A thought-provoking and hotly debated New Yorker short story turned thought-provoking and I’m sure to-be hotly debated movie: Cat Person is the latest treatise on modern dating.

Straight up, this is not as essential as Promising Young Woman which remains the high watermark this strives to reach. Cat Person suffers a little for trying to be everything at once but there’s a lot to like, enjoy and think about here.

The first half actually adapts the text well. The short story is well written and perfectly concise for its purpose but the film takes the changing emotions, the hesitancy, the fluctuations between reality and possibility and articulates them in very clever ways.

20-year-old college student Margot meets mysterious, older stranger Robert and the two forge an initial romance over text. In reality, his interactions are stranger and less easily interpreted and Margot is increasingly suspicious of him as a person.

The film depiction tows a really nice line between romance and horror, switching a pleasant scene on a sixpence. This is helped no end by the score, with some excellent needle-drops and scary strings. We flip flop with Margot as her feelings towards Robert morph and the film uses some ingenious ways to get us into her psyche.

The nature of it being a short story, however, is where things get a little contentious. Without spoiling anything, the written piece ends with a definitive answer as to what type of character Robert really is. Here, that scene comes somewhere in the middle, with a third act denouement coming completely out of leftfield, nigh on bludgeoning the viewer in the face with increasingly unlikely developments and just falling too far away from the message it's trying to convey.

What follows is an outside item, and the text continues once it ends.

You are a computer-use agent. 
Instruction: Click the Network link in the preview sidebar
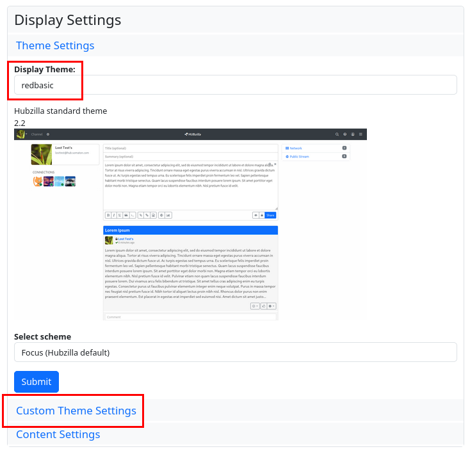click(296, 148)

It half works, but loses the subtlety and nuances of the female experience we vicariously live through across the first part of the film. It also feels a tiny bit unedited, with a few lost story threads and holes popping up that could have easily been rectified.

By veering too far into horror/thriller territory, Cat Person loses its chance to sit at the top table with the aforementioned Promising Young Woman as a new-school relationship study and an effective ‘message movie’. It gets a lot right though and is a solid and enjoyable watch that just veers too far off track.